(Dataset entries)
★ ★ ★ ★ ★
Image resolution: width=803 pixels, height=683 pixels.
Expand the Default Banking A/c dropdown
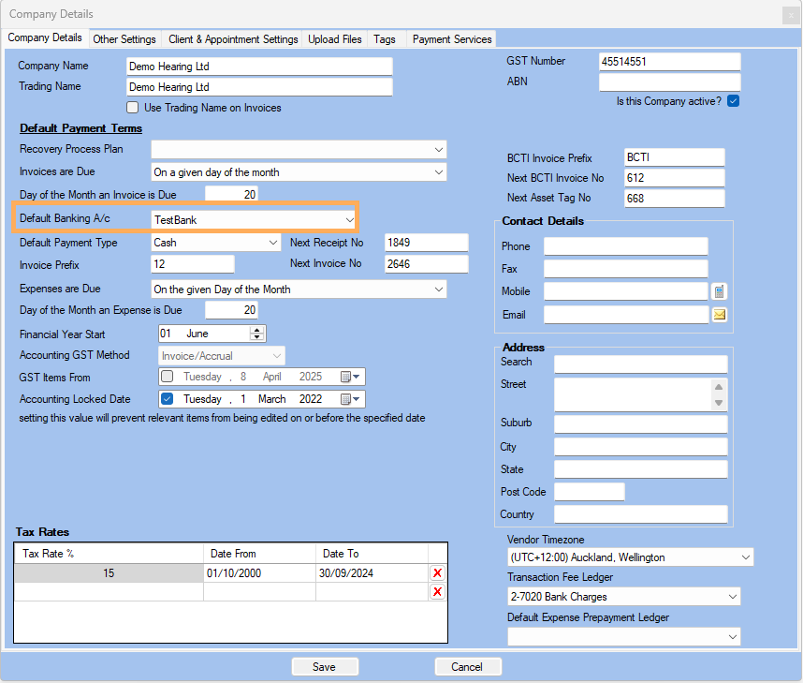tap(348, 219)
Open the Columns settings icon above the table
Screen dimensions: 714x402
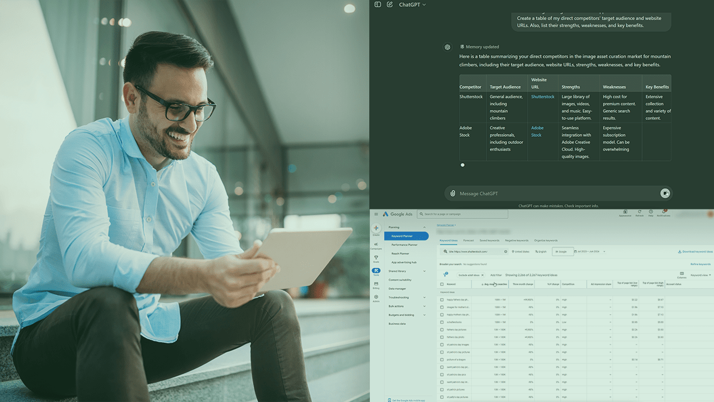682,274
★ ★ ★ ★ ★
### PROBLEM DETAILS
Please repeat the entries exactly. Do not include the pictures.

### TASK RESPONSE
Image resolution: width=803 pixels, height=683 pixels.
Expand the Default Banking A/c dropdown
tap(348, 219)
Open the Columns settings icon above the table
Screen dimensions: 714x402
682,274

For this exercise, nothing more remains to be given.